SOLEIL ARTラボの胚培養士です。
今回は、AIを使用した胚評価システムiDAScore(アイダスコア)についてご紹介します。

当院では、患者様の胚培養をタイムラプスインキュベーター(EmbryoScope)で行っており、AIを使用した胚評価システムであるiDAScoreも導入しております。
このiDAScoreが今年の1月よりVersion2にアップデートされました。

iDAScoreは、連続観察画像を読み込ませるとAIが完全自動解析し、個々の胚のスコアを算出します。このスコアが高いほど妊娠の可能性が高いといわれています。

胚培養士による形態学的評価はどうしても主観が入るため、評価に多少のブレが生じる可能性があります。しかし、iDAScoreは膨大な量の胚データを学習させているため、一貫性をもち客観的に評価できる数値を算出することが可能です。

> **表示データ**:

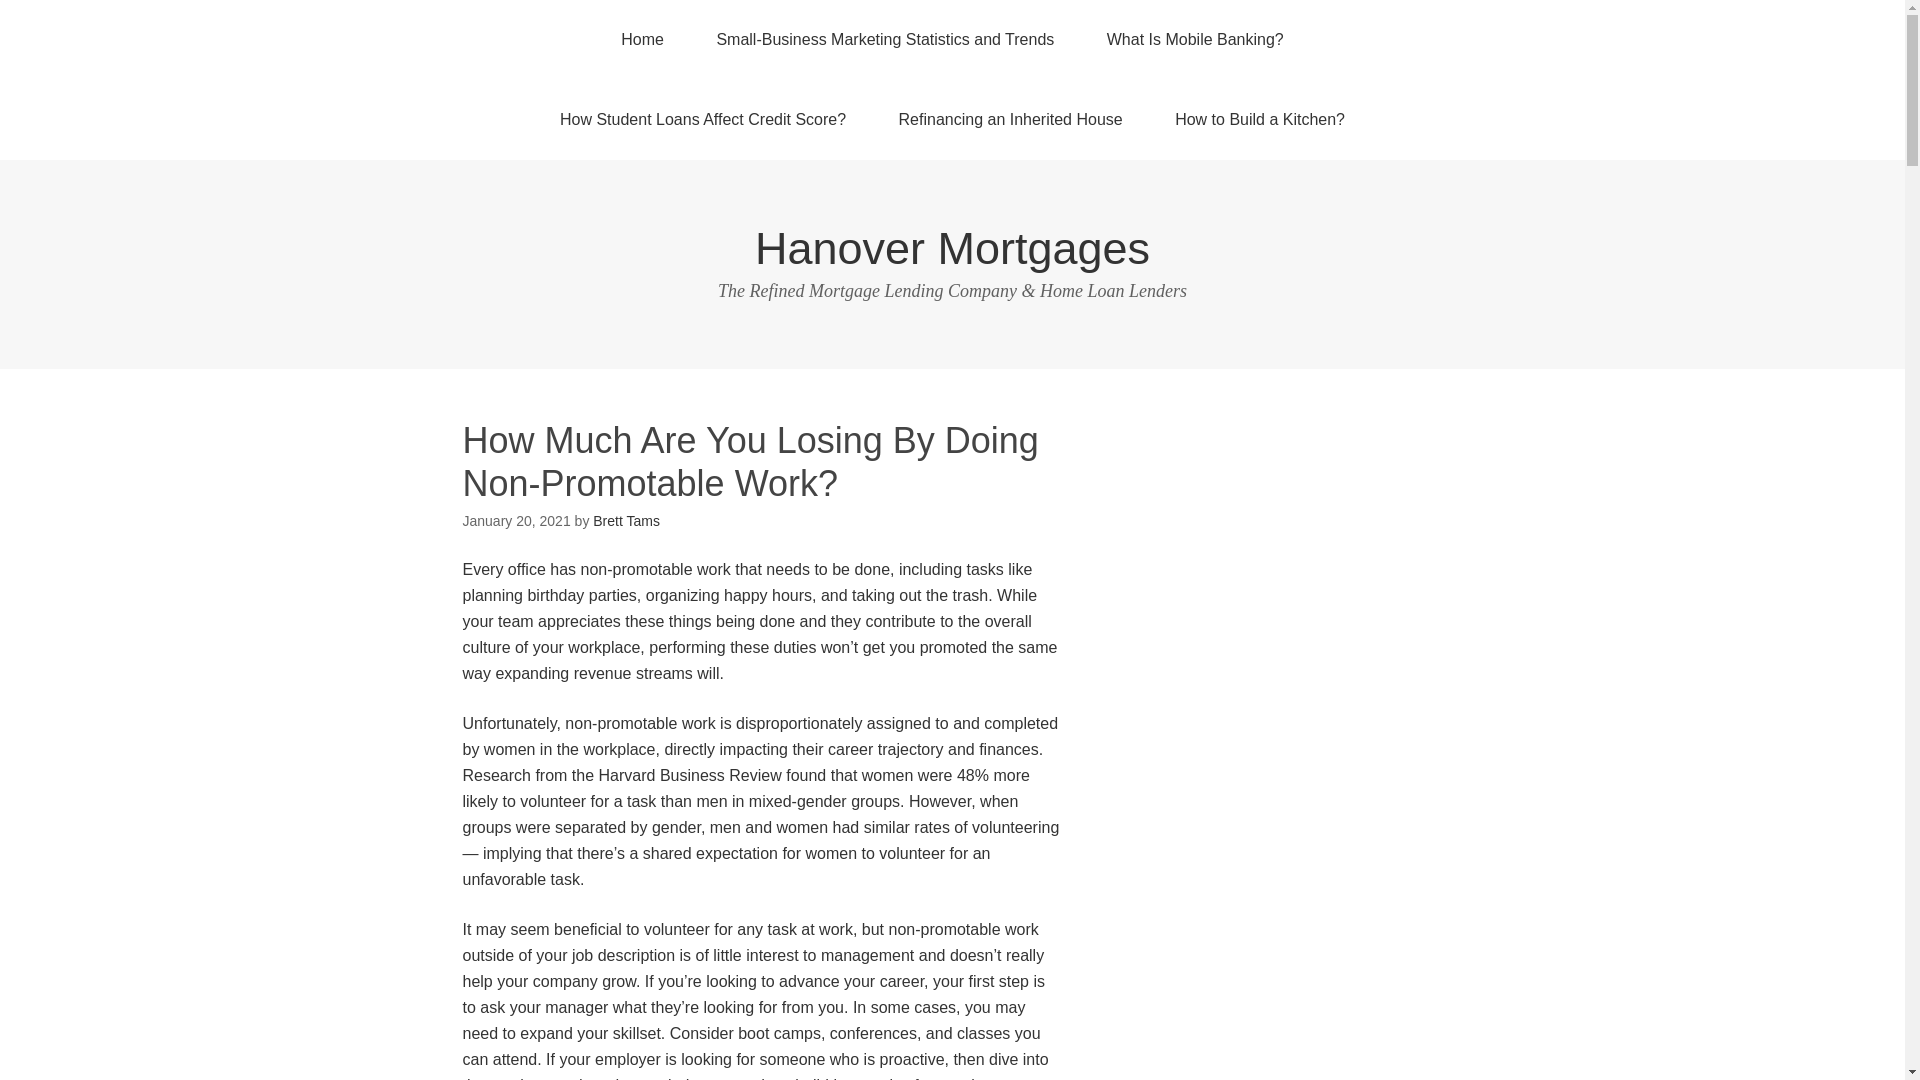 This screenshot has width=1920, height=1080. What do you see at coordinates (702, 119) in the screenshot?
I see `How Student Loans Affect Credit Score?` at bounding box center [702, 119].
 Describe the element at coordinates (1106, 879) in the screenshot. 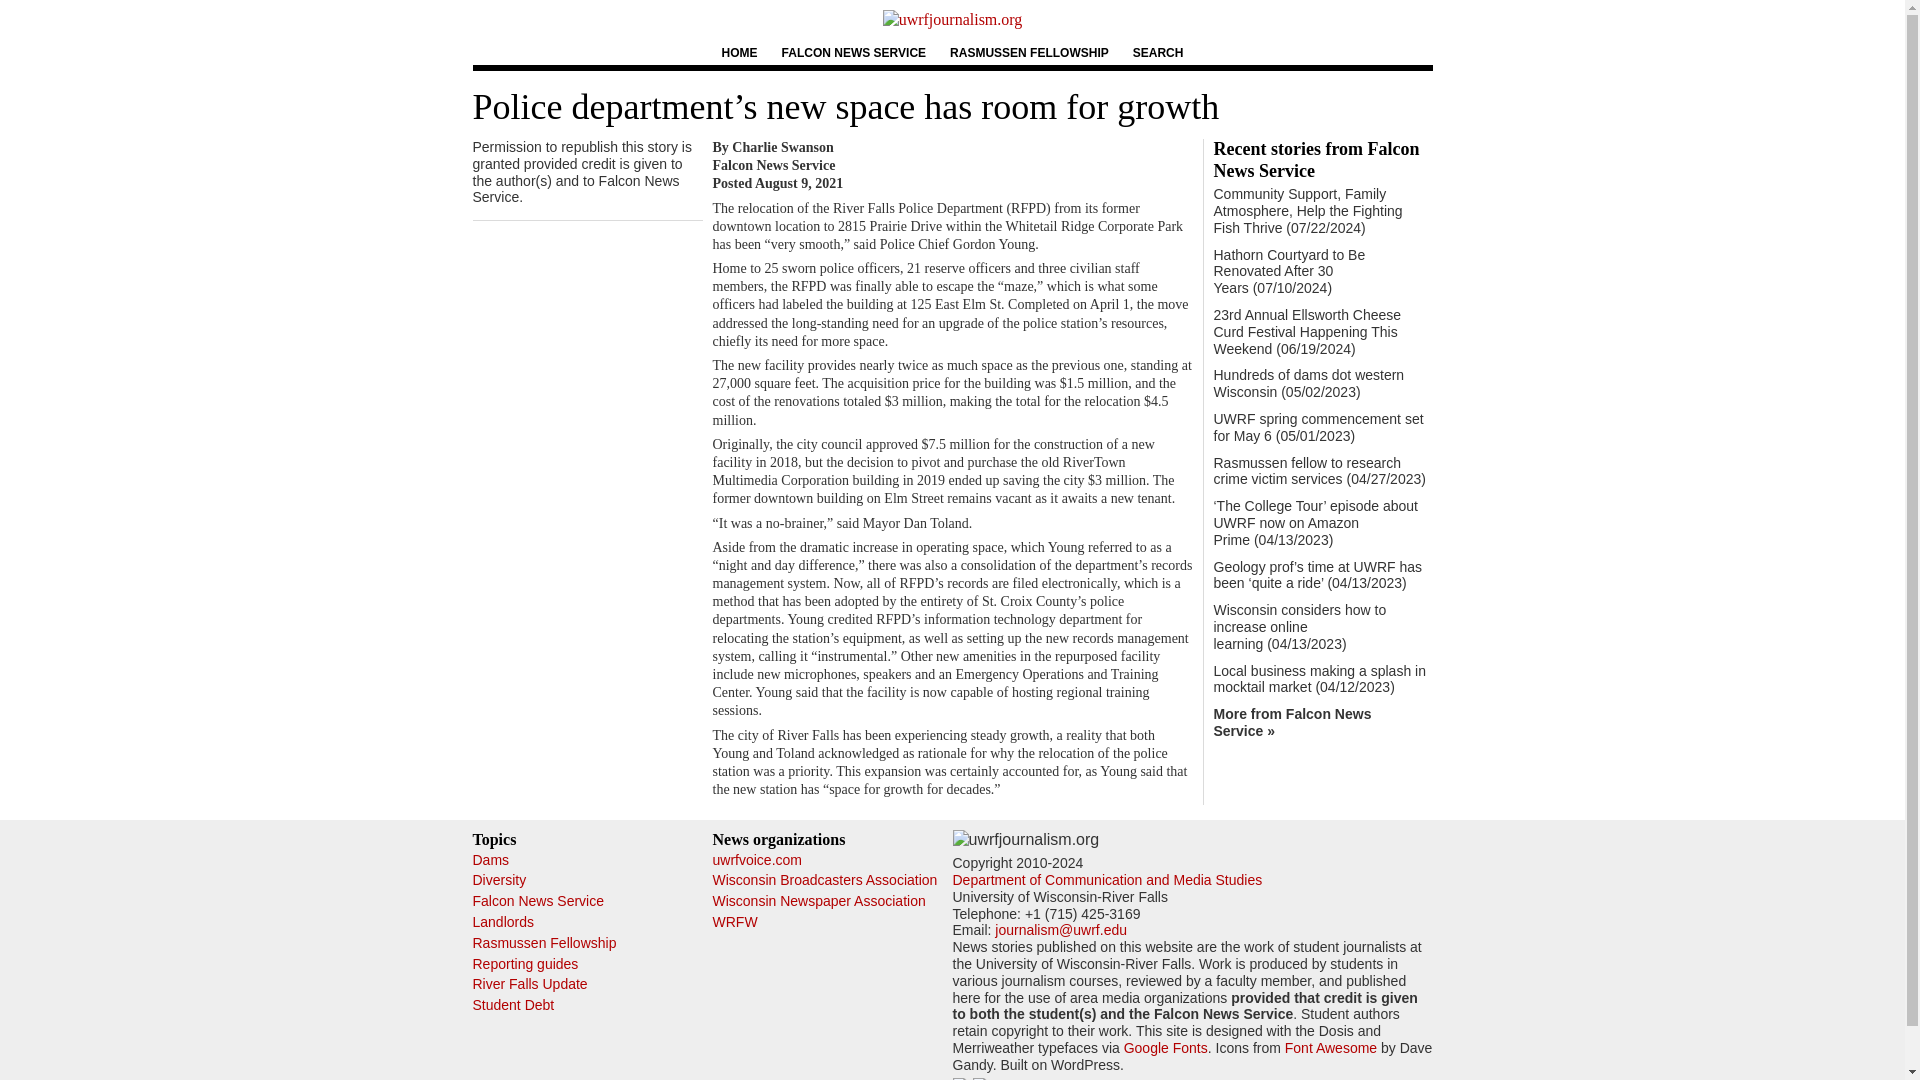

I see `Department of Communication and Media Studies` at that location.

> **やること**:
[1] iDAScoreについての文章から、「今回は、AIを使用した胚評価」で始まり「値を算出することが可能です。」で終わる部分を、両端の語句も含めて一字一句そのまま書き写してください。
[2] iDAScoreについての文章は、最後の文のあとにどう続くでしょうか。その続きを書いてください。

> **番号別解答**:
[1]
今回は、AIを使用した胚評価システムiDAScore(アイダスコア)についてご紹介します。

当院では、患者様の胚培養をタイムラプスインキュベーター(EmbryoScope)で行っており、AIを使用した胚評価システムであるiDAScoreも導入しております。
このiDAScoreが今年の1月よりVersion2にアップデートされました。

iDAScoreは、連続観察画像を読み込ませるとAIが完全自動解析し、個々の胚のスコアを算出します。このスコアが高いほど妊娠の可能性が高いといわれています。

胚培養士による形態学的評価はどうしても主観が入るため、評価に多少のブレが生じる可能性があります。しかし、iDAScoreは膨大な量の胚データを学習させているため、一貫性をもち客観的に評価できる数値を算出することが可能です。

[2]
今回アップデートされたiDAScore Version2は、国内外18万個以上の胚のデータを学習させており、以前のVersion 1に比べ各段にデータ量が増え、性能も向上しました。そして、胚盤胞だけでなく、分割胚(2日目や3日目)に対してのスコアも評価できるようになっています。
※スコアの範囲※
分割期胚(2日目や3日目)→ 1.0-7.9
胚盤胞(5日目や6日目)→ 1.0-9.9

当院で胚の培養終了後にお渡ししている用紙には胚のグレードに加えて、iDAScore、移植順位の記載をしています。
形態学的評価が同等のものが複数個ある場合(4AAと4AAなど)、iDAScoreの数値により、評価順位(どちらの胚を優先して移植するか)を明確化することができます。

胚培養士による従来の形態学的評価も重要であり、iDAScoreと相関があるとされています。
この2つを組み合わせることで、より正確な評価を行うことができます。